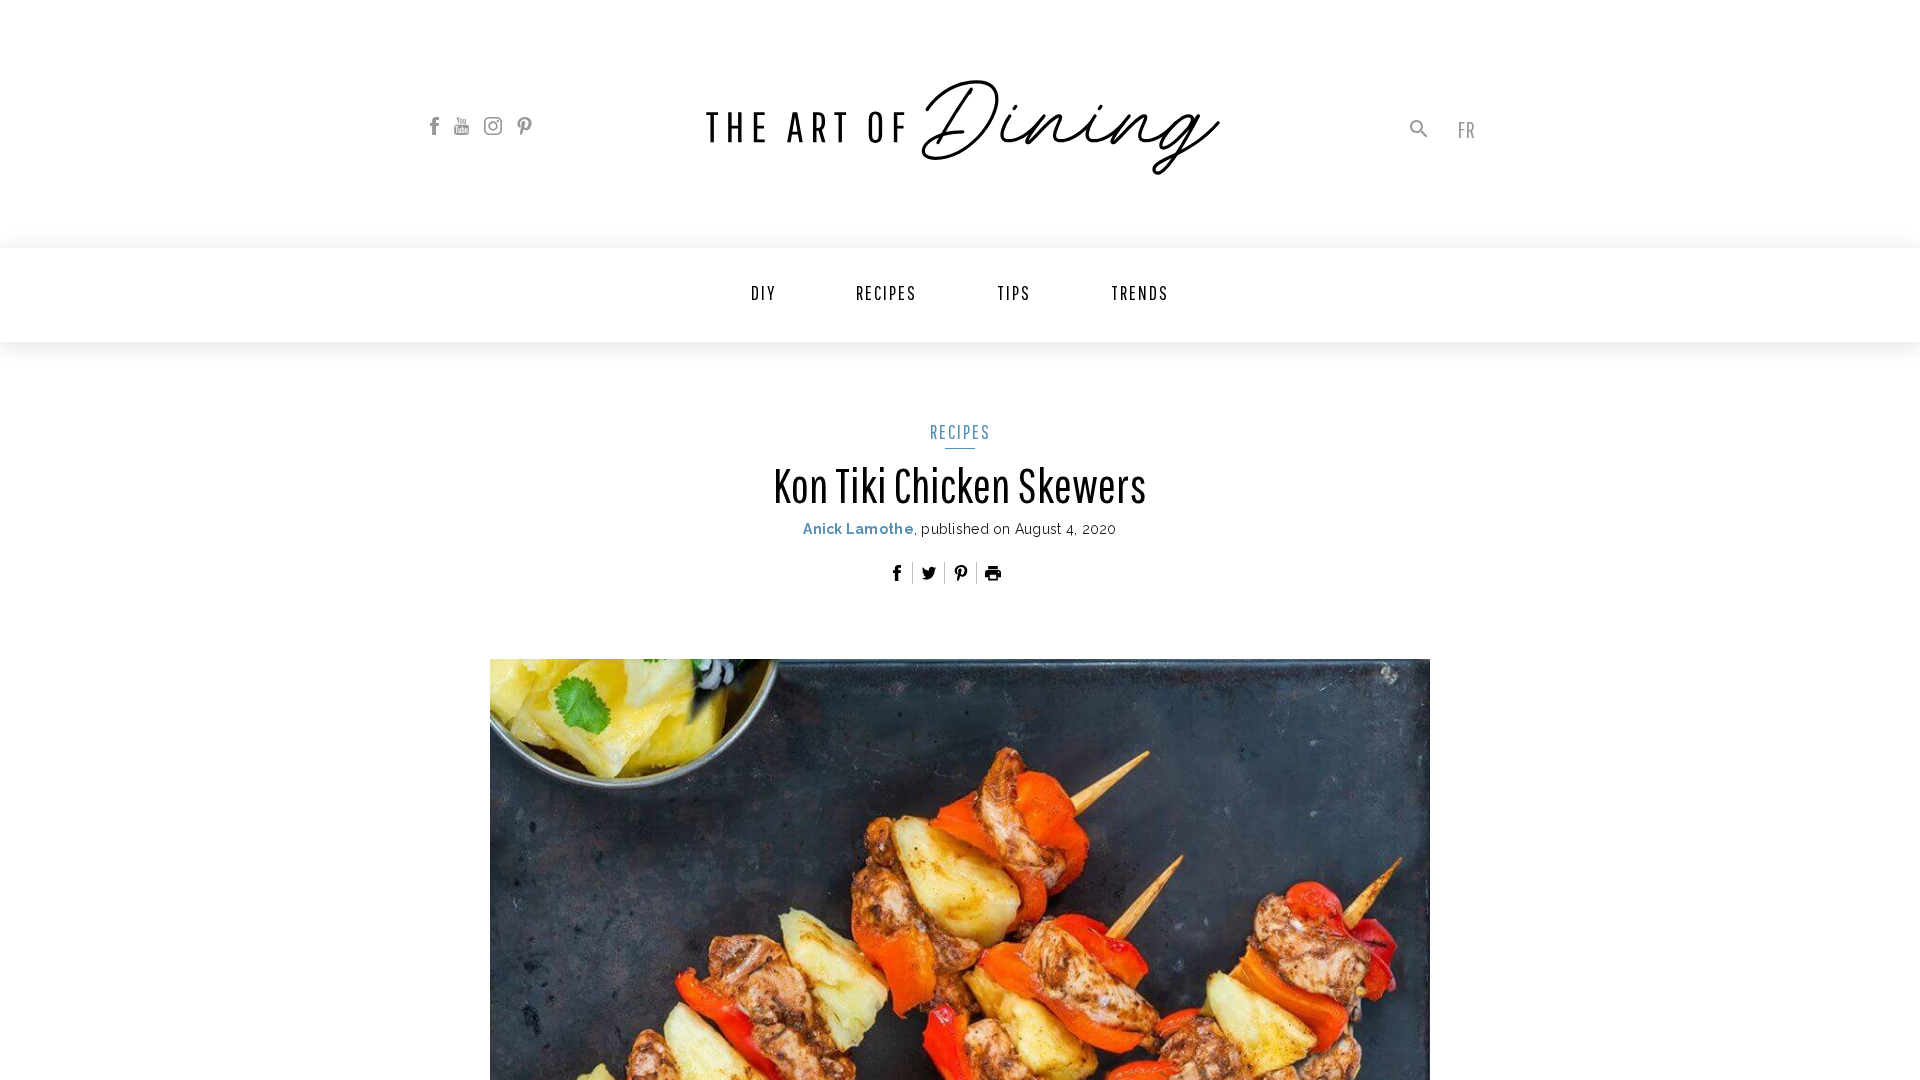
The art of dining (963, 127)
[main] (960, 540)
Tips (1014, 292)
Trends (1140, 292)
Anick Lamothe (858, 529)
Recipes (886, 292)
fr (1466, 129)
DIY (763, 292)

··········

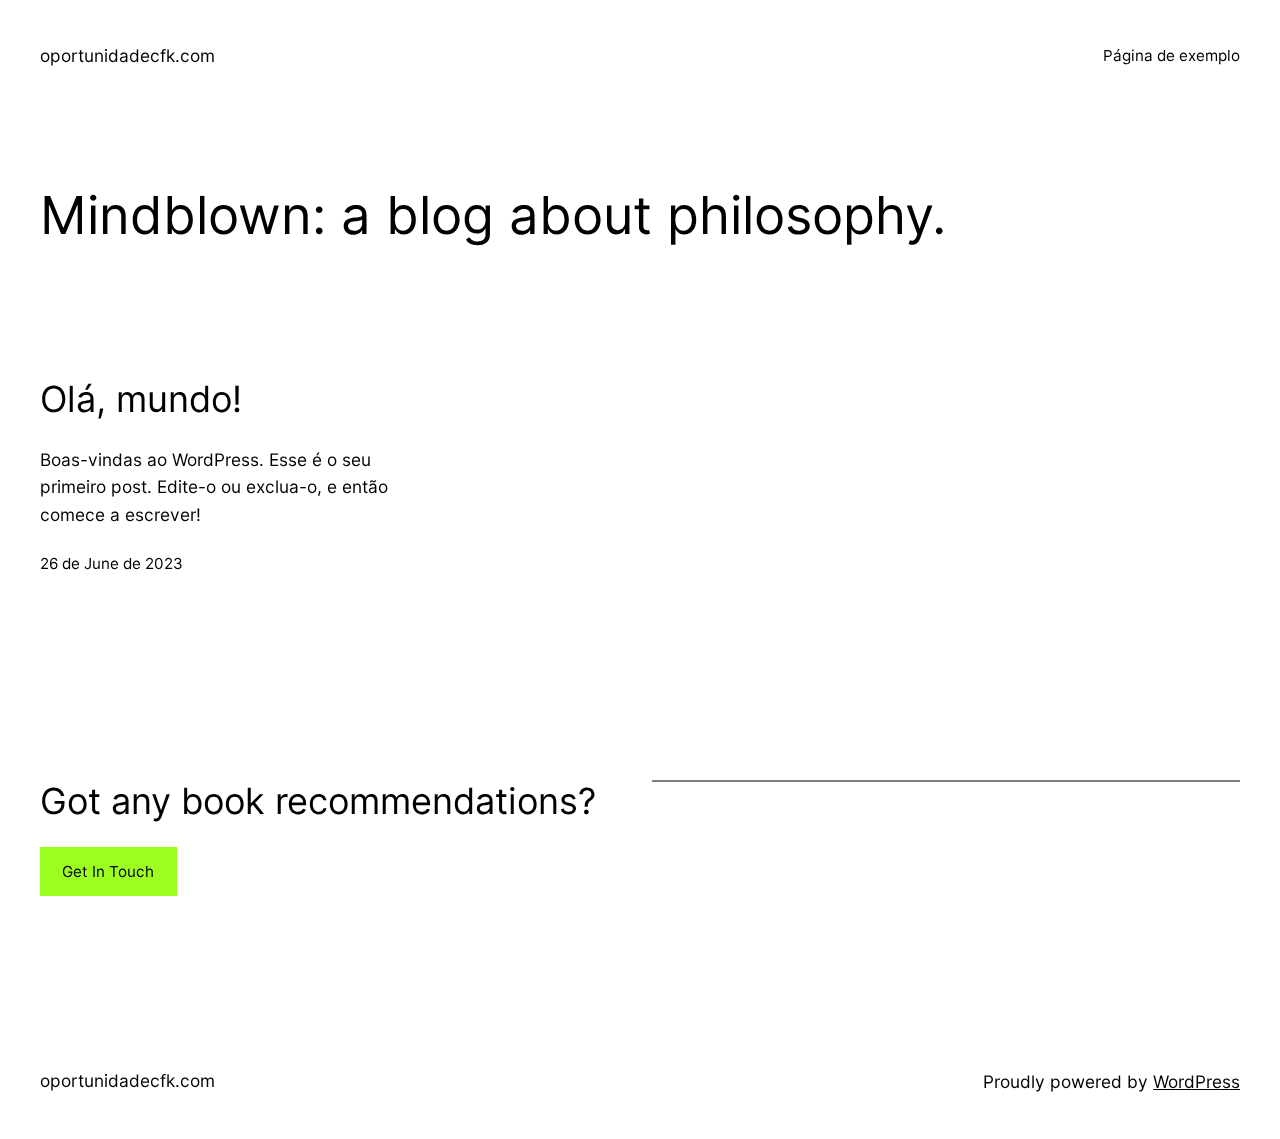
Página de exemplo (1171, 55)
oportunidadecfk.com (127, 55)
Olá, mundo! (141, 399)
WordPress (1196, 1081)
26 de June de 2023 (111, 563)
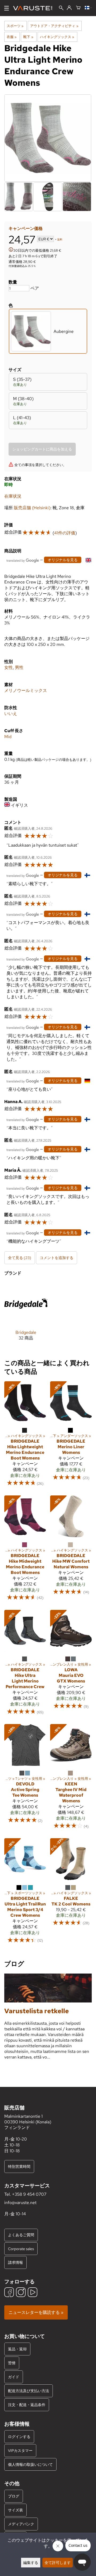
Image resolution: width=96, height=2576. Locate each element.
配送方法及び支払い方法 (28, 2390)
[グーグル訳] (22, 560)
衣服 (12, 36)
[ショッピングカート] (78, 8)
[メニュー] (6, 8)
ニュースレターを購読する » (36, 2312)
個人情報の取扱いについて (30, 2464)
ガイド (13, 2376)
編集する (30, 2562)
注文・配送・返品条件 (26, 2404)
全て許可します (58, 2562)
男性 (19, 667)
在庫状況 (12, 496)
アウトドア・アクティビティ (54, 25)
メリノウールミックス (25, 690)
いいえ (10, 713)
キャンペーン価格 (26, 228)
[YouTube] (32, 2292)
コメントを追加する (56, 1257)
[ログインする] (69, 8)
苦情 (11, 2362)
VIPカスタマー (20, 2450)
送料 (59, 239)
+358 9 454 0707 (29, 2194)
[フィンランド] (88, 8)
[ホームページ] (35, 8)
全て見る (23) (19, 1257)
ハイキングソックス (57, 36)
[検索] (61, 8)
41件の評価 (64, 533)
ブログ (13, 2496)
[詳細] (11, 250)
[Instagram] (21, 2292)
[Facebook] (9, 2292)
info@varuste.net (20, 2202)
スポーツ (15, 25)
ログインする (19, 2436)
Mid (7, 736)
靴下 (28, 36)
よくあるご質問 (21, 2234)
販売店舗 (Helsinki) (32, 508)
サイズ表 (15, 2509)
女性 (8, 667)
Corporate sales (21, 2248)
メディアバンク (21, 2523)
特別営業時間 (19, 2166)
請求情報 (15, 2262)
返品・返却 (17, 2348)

··········

**WHAT IS REQUIRED:**
Above is a listing; print exactly its lines from the one with "[フィンランド] (88, 8)" through the one with "返品・返却 (17, 2348)", and no other lines.

**ANSWER TO THIS TASK:**
[フィンランド] (88, 8)
[ホームページ] (35, 8)
全て見る (23) (19, 1257)
ハイキングソックス (57, 36)
[検索] (61, 8)
41件の評価 (64, 533)
ブログ (13, 2496)
[詳細] (11, 250)
[Instagram] (21, 2292)
[Facebook] (9, 2292)
info@varuste.net (20, 2202)
スポーツ (15, 25)
ログインする (19, 2436)
Mid (7, 736)
靴下 (28, 36)
よくあるご質問 (21, 2234)
販売店舗 (Helsinki) (32, 508)
サイズ表 (15, 2509)
女性 (8, 667)
Corporate sales (21, 2248)
メディアバンク (21, 2523)
特別営業時間 (19, 2166)
請求情報 (15, 2262)
返品・返却 (17, 2348)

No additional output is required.